By Taylor Jenkins Reid
For the first edition of asynchronous book group, I wanted to go back to a book that I did in fact cry over. I absolutely loved this book, as I have most of TJR’s novels, and was very excited to get my hands on this one.
Carrie Soto makes her first appearance in Malibu Rising, but I was pleasantly surprised that her short (and unpleasant) involvement holds no real bearing on who she is when we meet her in this book. I think her personality and character made a lot of sense for a professional athlete who has always wanted to be the best. She’s called the Battle-Axe, and throughout the book it’s hinted that the nickname doesn’t only refer to her tennis game.

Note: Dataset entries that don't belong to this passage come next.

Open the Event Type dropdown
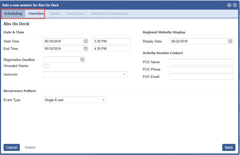This screenshot has height=155, width=240. [103, 100]
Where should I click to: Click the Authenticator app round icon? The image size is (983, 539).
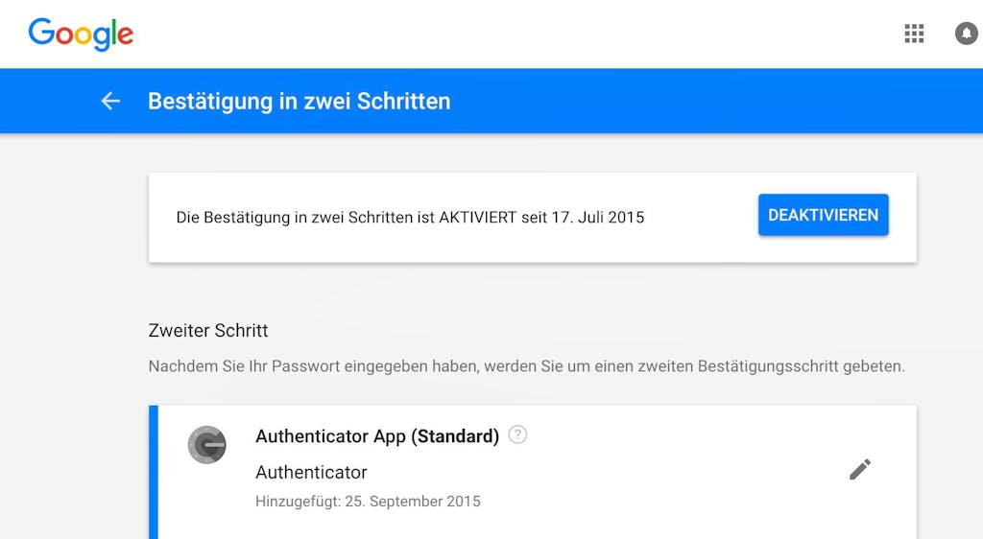pyautogui.click(x=207, y=445)
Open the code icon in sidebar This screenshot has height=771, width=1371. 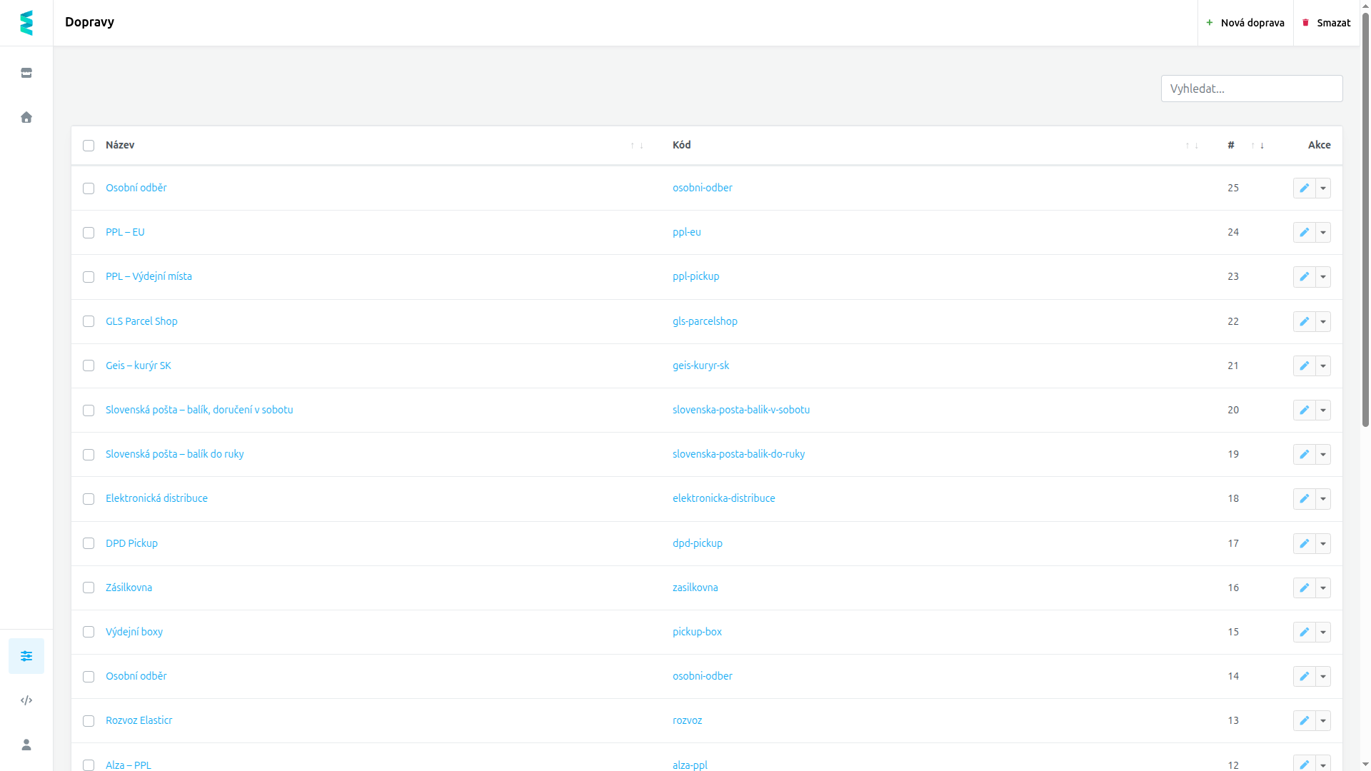pyautogui.click(x=26, y=700)
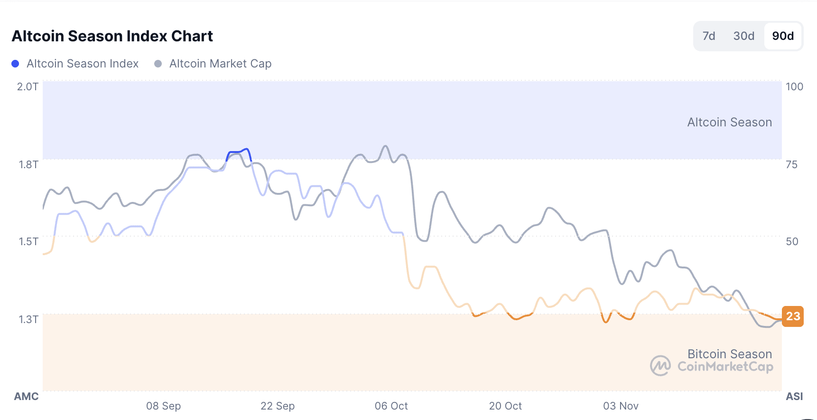The image size is (817, 420).
Task: Switch to the 7d time range
Action: click(709, 36)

It was inspiring to watch Carrie’s journey through this book. Coming to realizations about herself and how both she and the world sees her was mesmerizing, and the message that was central to the story resonates clearly even today:
If you overcome obstacles to make things better for the people who come after you, you can’t resent them for not struggling as much as you did.
Carrie fought for women’s tennis. She made things better for someone like Nicki but then resents her accomplishments. It means so much to her that she comes out of retirement to fight for what she believes belongs to her.
In the opening line she states that her life’s work is her grand slam titles. At the time, that statement is true. She has almost no friends, no significant other, no children or hobbies. Carrie Soto is her tennis career, and six years after she retires, her legacy is being taken away from her. The message is so universal, as we all get older and recognize that our achievements can be overshadowed.
I think it’s pretty clear by the end that she has changed her tune on at least some of this, and the smile that she gives Nicki in the last moments is such an amazing piece of her story. The acceptance that someone is better than her, but also the determination to help her become even better. To me, that smile said, “If I can’t be the best, I’m going to make sure you are.”
It’s been a while since I actually read this book, but there are moments that I think about quite often, including one of the most important, when Carrie says that she’s finally free from being the world’s best tennis player, and she can now be something else. I tell you what, TJR has my number. I love her work so much, and I cannot wait until she releases something new.
- What do you think the main reason for Carrie coming out of retirement was?
- Do you think Carrie deserved some of her bad press? What was your first impression of her? (either in this book, or in Malibu Rising)
- What do you think Javier means when he says, “Good is the enemy of great”?
- What similarities and differences did you see between Carrie and Nicki, and what was your opinion of Nicki after she met with Carrie?
I can’t wait to see what you have to say!